とにかく子どもたちを元気で、五日市まで連れていかなればという思いが、常に頭にありました。私は十七歳でしたが、よく四歳の女の子と赤ちゃんを、はぐれずに連れて行くことができたと思います。

五日市に着くと、義兄の兄のお嫁さんが迎えてくれました。私は子どもたちをお嫁さんに預けると、すぐに西白島へ戻りました。西白島へ戻る途中、福島町の辺りを通ったとき、死んだ牛がたくさん川に浮いて流されていたのを覚えています。

西白島の家に戻ると、建物疎開作業に出掛けていた姉の姑が、帰ってきていました。姑は、大きなけがはしておらず、「京子さん、あなたはお姉さんに世話になったんだから、後片付けをして帰りなさい」と言われました。家には、姑の妹さんだったと思うのですが、大けがをした人が避難して来ていました。その女性の体にはウジがわいていて、姑が看病をしていましたが、その後亡くなりました。

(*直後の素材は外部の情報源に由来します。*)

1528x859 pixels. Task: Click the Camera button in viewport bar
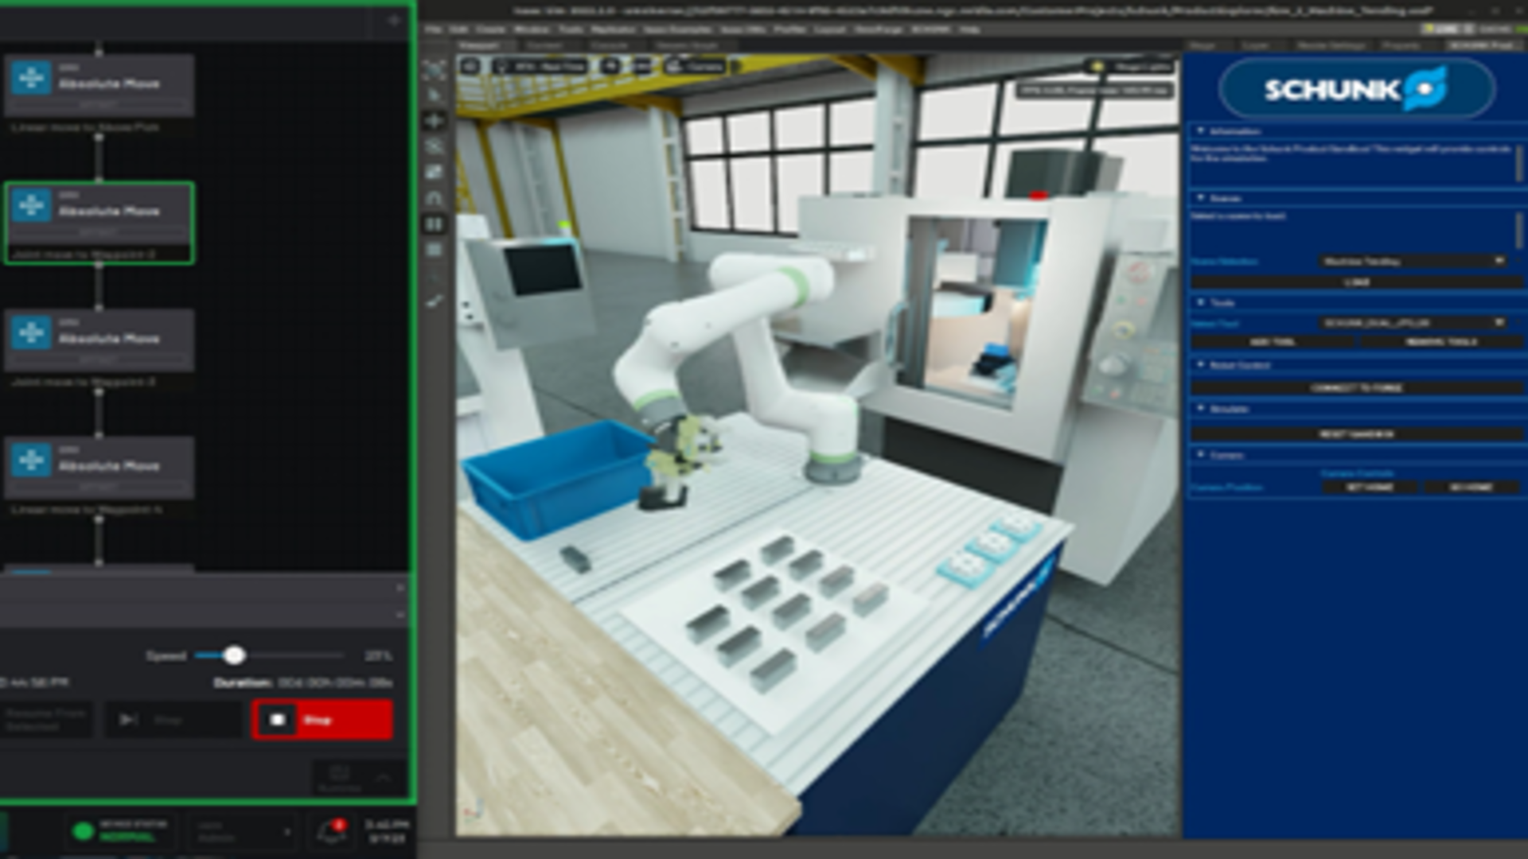[x=696, y=67]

私は家の後片付けを手伝った後、両親のいる豊田郡竹仁村へ帰りました。そこで終戦を迎えましたが、日本が負けるとは思っていなかったので、とても驚きました。私は思わず村の役場へ走っていき、「日本、負けたんですか」と聞きました。役場の人は、「あなたは、知らないのですか」と言いましたが、渋い顔をしていたように思います。

●戦後の生活
私は戦後、しばらく両親と竹仁村で暮らしました。昭和二十年九月くらいからは、知り合いの紹介で、豊田郡久芳村(現在の東広島市)の小学校で代用教員の仕事をしました。今でこそ便利になっていますが、当時は山を越えて通勤していました。若かったから、できたのだと思います。数年後、私は再び西白島の姉の家に下宿し、広島市内で働きました。

私は昭和二十四年に、二十一歳で結婚しました。夫はシベリアに抑留されていましたが、つらい体験だったのでしょう、当時のことはあまり話しませんでした。向こうにいるとき、木を伐採していてけがをし、足首が腫れていました。夫は国鉄に勤めながら夜は楽団で臨時のバイオリニストもしており、見合いのとき、バイオリンを持っていたのが印象的でした。

私が三十三歳のとき、夫が亡くなりました。それからは大変でした。私は一人で、三人の子どもを育てなければなりません。私は現在の西区観音町で喫茶店を開き、懸命に働いて、子どもたちを育てました。

●平和への思い
原爆については、思い出したくありません。人に話すことも嫌で、これまで原爆について家族で話題にすることは、ほとんどありませんでした。私が連れて逃げた姪と甥は、幼かったので当時のことは覚えていないようです。当時のことを、私に聞いてくることもありません。

今回、体験を話そうと思ったのは、娘に勧められたからです。私の体験したことを未来の世代に伝え、二度と同じ過ちが繰り返されないために、記憶にある限りは、話をしようと思いました。

私が見た被爆後の光景は、あまりにも悲惨でした。核兵器は、なくさなければなりません。そして、戦争は絶対にしてはいけません。平和であれば、もう死体を踏んで歩くようなことはありません。私が伝えたいことは、平和が一番大事だということです。